Tuesday, March 20, 2012

More concerns about Arctic ship traffic


“A rapid increase in shipping in the formerly ice-choked waterways of the Arctic poses a significant increase in risk to the region’s marine mammals and the local communities that rely on them for food security and cultural identity.”  That’s the conclusion drawn by a group of Alaska native groups and the Wildlife Conservation Society following a workshop last week.
            Before the climate started warming, sea ice had been a major obstacle to large ships traveling in the high Arctic, but that is less and less of an issue for the ships, and more and more of an issue for marine life.
“The disappearance of summer sea ice from the region’s coastal areas is leading to major changes in this part of the world,” said Martin Robards, director of the Wildlife Conservation Society’s Beringia Program. “The presence of large ocean-going vessels is expected to increase as the region becomes more attractive to both international shipping and extractive industries seeking minerals, oil, and gas.

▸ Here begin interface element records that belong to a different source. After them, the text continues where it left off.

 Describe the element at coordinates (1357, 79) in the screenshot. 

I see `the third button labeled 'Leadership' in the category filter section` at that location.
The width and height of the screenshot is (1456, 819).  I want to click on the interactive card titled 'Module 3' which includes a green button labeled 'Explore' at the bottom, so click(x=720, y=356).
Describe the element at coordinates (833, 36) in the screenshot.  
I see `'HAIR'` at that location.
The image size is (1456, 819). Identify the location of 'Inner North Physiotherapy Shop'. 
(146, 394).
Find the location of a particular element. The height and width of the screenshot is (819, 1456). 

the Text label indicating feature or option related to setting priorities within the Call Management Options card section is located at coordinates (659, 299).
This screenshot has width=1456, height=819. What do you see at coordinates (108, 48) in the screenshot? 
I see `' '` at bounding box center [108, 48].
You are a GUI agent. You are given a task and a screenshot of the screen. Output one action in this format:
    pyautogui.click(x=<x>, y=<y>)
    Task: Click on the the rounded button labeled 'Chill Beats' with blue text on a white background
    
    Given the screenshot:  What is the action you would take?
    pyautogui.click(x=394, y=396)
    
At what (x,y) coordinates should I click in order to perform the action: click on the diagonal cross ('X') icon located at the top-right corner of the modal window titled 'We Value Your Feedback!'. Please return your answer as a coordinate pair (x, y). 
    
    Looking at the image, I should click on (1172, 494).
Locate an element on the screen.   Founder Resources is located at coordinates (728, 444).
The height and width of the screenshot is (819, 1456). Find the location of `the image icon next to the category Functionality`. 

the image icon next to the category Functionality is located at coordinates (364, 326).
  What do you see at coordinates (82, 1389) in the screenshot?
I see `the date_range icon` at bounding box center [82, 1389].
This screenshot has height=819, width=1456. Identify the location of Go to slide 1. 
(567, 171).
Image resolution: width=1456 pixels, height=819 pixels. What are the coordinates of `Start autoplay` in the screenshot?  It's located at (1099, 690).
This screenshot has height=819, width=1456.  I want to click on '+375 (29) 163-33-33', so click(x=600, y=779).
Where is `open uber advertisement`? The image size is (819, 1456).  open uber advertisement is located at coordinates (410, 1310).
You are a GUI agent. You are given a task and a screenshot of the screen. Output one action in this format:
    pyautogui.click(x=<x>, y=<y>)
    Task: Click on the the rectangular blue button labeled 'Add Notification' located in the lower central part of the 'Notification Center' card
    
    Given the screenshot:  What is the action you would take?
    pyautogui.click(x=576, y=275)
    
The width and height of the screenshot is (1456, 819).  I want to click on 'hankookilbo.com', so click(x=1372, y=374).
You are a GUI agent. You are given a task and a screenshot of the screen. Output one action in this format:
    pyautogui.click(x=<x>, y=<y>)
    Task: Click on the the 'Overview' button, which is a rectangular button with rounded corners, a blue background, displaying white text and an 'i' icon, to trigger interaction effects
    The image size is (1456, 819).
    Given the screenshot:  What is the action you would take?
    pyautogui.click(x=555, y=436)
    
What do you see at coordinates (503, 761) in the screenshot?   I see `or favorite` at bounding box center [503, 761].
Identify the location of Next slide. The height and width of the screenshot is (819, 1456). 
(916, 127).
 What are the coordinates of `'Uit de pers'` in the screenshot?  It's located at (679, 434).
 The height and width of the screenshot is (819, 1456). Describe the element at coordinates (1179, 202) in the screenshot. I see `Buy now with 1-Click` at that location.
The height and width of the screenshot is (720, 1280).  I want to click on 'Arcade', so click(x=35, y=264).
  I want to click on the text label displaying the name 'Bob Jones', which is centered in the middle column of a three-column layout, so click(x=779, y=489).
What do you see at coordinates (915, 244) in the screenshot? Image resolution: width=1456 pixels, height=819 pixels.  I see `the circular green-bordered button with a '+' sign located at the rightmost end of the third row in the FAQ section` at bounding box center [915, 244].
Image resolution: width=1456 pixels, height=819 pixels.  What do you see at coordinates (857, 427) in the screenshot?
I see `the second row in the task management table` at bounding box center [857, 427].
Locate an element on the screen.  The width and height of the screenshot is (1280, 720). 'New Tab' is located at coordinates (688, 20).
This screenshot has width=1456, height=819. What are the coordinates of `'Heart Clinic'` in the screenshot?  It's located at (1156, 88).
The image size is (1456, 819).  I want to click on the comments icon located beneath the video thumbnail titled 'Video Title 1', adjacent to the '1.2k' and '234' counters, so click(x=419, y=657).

The northern sea route is 30 percent shorter than the comparable route linking northern Europe to Asia via the Suez Canal, which only supports the conclusion that the Bering Strait is likely to get busier.”
While this workshop and its conclusions focus on the marine mammals in the Bering Sea and the waters around Alaska – a region that is far from the range of the narwhal – it is just as true for the eastern Canadian Arctic and the waters around Greenland where narwhals will be similarly affected.
One strategy suggested by the workshops participants for combatting the effects of increased shipping was to enforce a reduced speed for shipping through the Arctic region. The strategy has been successful in reducing ship collisions with the imperiled North Atlantic right whale along the U.S. East Coast, and it is worth trying in the North as well.  
But ship strikes are primarily an issue for larger whales like bowheads.  Narwhals are more likely to be affected by the low-frequency noises that the ships emit. The sea unicorn is skittish and the noise from increased shipping is certain to be a significant disturbance to their feeding, migration and communication.
“There is mounting evidence that human-generated sounds in the marine environment have negative effects on marine life,” said Howard Rosenbaum, director of The Wildlife Conservation Society’s Ocean Giants Program. “An increase in background noise from increased shipping, coupled with increases in underwater noise from industrial activities and other potential stressors, is of great concern for the Arctic’s marine species and their important habitats.”
An even greater threat comes from increased oil exploration and the likelihood of an oil spill in a region with little or no capacity to contain it.  As I wrote here last year, the U.S. Geological Survey believes that there may be as many as 50 billion barrels of oil off the coast of Greenland, a quantity similar to that of Libya, which could provide an economic boost that would transform the island and sever its financial dependence on Denmark.  The expense of drilling in the region, along with the short drilling season and the risks that oil rigs would get rammed by icebergs, had made oil drilling in the region unattractive.  But increasing oil prices, satellite tracking of icebergs, and warming temperatures have created a huge opportunity and growing interest among oil companies around the world.
“The lack of international response capability to a spill in these waters is a serious concern in light of the increased interest in oil and gas exploration, or the rise in transportation of petroleum products by tankers through the Arctic,” added Robards. “A comprehensive approach is clearly needed to prepare for a potential environmental disaster in a region where marine mammals transit both national and international waters.”
Hopefully the concerns raised at the Alaska workshop will be heard by U.S. policymakers and the Coast Guard and shared with their counterparts in Canada and Greenland.  Arctic marine life will have plenty to deal with from the warming climate without having to also defend themselves from a flotilla of noisy ships.

2 comments:

  1. I don't believe anyone knows how far a narwhal can hear. Whales are famous for their songs, especially humpbacks, and they are believed to be able to hear those songs across hundreds of miles, perhaps even across the ocean. But no one has studied that characteristic of narwhals. Interestingly, the Inuit believe that narwhals can hear better in cold water than in warmer water. The hunters I met in northern Greenland said it is more difficult to sneak up on narwhals early in the hunting season when the water is cold than later in the summer when it is slightly warmer. I don't believe there is any scientific evidence of this, but I have no reason to doubt them.